> What you should do:
Output each line of the listing that follows, with every character kept as it is.

Provided entries section start

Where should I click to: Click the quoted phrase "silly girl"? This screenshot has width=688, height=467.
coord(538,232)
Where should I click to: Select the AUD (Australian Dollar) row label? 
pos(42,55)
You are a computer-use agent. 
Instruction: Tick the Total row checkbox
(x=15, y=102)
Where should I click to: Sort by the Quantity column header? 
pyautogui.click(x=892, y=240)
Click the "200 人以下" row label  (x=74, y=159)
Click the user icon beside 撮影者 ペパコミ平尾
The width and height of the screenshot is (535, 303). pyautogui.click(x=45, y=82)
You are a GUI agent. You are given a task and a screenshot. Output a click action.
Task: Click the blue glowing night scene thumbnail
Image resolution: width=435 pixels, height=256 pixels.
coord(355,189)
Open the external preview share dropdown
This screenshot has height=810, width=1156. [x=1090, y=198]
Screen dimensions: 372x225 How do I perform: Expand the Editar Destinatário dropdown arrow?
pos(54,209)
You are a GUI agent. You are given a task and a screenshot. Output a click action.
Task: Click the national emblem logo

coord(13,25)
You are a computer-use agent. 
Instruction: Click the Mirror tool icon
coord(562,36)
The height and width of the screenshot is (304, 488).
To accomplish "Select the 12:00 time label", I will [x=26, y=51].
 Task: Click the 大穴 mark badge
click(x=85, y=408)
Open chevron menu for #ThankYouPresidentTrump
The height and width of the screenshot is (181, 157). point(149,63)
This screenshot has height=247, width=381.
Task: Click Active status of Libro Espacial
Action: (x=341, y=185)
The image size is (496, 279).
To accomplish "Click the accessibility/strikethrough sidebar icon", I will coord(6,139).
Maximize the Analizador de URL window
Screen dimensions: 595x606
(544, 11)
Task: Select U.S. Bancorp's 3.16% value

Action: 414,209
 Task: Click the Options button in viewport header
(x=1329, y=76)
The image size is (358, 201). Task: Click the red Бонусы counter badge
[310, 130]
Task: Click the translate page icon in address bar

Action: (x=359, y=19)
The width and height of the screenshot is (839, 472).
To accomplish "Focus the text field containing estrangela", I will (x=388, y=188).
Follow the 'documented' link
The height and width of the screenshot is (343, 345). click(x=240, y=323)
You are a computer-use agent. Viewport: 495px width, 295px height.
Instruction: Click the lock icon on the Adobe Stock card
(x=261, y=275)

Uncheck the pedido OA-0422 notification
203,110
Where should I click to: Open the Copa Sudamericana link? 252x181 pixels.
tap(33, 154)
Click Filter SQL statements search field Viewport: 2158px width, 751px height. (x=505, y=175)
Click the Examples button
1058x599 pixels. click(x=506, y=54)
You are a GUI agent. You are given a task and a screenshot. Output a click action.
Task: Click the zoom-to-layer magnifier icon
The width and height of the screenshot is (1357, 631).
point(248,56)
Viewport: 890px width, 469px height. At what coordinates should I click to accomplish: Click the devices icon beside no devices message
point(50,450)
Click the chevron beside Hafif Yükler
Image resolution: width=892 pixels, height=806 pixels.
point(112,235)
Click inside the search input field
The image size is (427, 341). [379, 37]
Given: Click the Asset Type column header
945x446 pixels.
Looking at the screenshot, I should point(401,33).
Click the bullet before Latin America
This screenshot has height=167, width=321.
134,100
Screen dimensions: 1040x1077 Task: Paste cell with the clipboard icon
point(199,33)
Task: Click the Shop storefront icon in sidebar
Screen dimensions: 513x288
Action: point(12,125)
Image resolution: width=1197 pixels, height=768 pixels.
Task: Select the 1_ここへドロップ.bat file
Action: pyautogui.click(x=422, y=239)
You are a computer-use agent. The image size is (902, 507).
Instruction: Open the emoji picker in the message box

Provided entries section end

> Exercise response:
Where should I click to: Click the quoted phrase "silly girl"? This screenshot has width=688, height=467.
coord(538,232)
Where should I click to: Select the AUD (Australian Dollar) row label? 
pos(42,55)
You are a computer-use agent. 
Instruction: Tick the Total row checkbox
(x=15, y=102)
Where should I click to: Sort by the Quantity column header? 
pyautogui.click(x=892, y=240)
Click the "200 人以下" row label  (x=74, y=159)
Click the user icon beside 撮影者 ペパコミ平尾
The width and height of the screenshot is (535, 303). pyautogui.click(x=45, y=82)
You are a GUI agent. You are given a task and a screenshot. Output a click action.
Task: Click the blue glowing night scene thumbnail
Image resolution: width=435 pixels, height=256 pixels.
coord(355,189)
Open the external preview share dropdown
This screenshot has height=810, width=1156. [x=1090, y=198]
Screen dimensions: 372x225 How do I perform: Expand the Editar Destinatário dropdown arrow?
pos(54,209)
You are a GUI agent. You are given a task and a screenshot. Output a click action.
Task: Click the national emblem logo

coord(13,25)
You are a computer-use agent. 
Instruction: Click the Mirror tool icon
coord(562,36)
The height and width of the screenshot is (304, 488).
To accomplish "Select the 12:00 time label", I will [x=26, y=51].
 Task: Click the 大穴 mark badge
click(x=85, y=408)
Open chevron menu for #ThankYouPresidentTrump
The height and width of the screenshot is (181, 157). point(149,63)
This screenshot has height=247, width=381.
Task: Click Active status of Libro Espacial
Action: (x=341, y=185)
The image size is (496, 279).
To accomplish "Click the accessibility/strikethrough sidebar icon", I will coord(6,139).
Maximize the Analizador de URL window
Screen dimensions: 595x606
(544, 11)
Task: Select U.S. Bancorp's 3.16% value

Action: 414,209
 Task: Click the Options button in viewport header
(x=1329, y=76)
The image size is (358, 201). Task: Click the red Бонусы counter badge
[310, 130]
Task: Click the translate page icon in address bar

Action: (x=359, y=19)
The width and height of the screenshot is (839, 472).
To accomplish "Focus the text field containing estrangela", I will (x=388, y=188).
Follow the 'documented' link
The height and width of the screenshot is (343, 345). click(x=240, y=323)
You are a computer-use agent. Viewport: 495px width, 295px height.
Instruction: Click the lock icon on the Adobe Stock card
(x=261, y=275)

Uncheck the pedido OA-0422 notification
203,110
Where should I click to: Open the Copa Sudamericana link? 252x181 pixels.
tap(33, 154)
Click Filter SQL statements search field Viewport: 2158px width, 751px height. (x=505, y=175)
Click the Examples button
1058x599 pixels. click(x=506, y=54)
You are a GUI agent. You are given a task and a screenshot. Output a click action.
Task: Click the zoom-to-layer magnifier icon
The width and height of the screenshot is (1357, 631).
point(248,56)
Viewport: 890px width, 469px height. At what coordinates should I click to accomplish: Click the devices icon beside no devices message
point(50,450)
Click the chevron beside Hafif Yükler
Image resolution: width=892 pixels, height=806 pixels.
point(112,235)
Click inside the search input field
The image size is (427, 341). [379, 37]
Given: Click the Asset Type column header
945x446 pixels.
Looking at the screenshot, I should point(401,33).
Click the bullet before Latin America
This screenshot has height=167, width=321.
134,100
Screen dimensions: 1040x1077 Task: Paste cell with the clipboard icon
point(199,33)
Task: Click the Shop storefront icon in sidebar
Screen dimensions: 513x288
Action: point(12,125)
Image resolution: width=1197 pixels, height=768 pixels.
Task: Select the 1_ここへドロップ.bat file
Action: pyautogui.click(x=422, y=239)
You are a computer-use agent. The image size is (902, 507).
Instruction: Open the emoji picker in the message box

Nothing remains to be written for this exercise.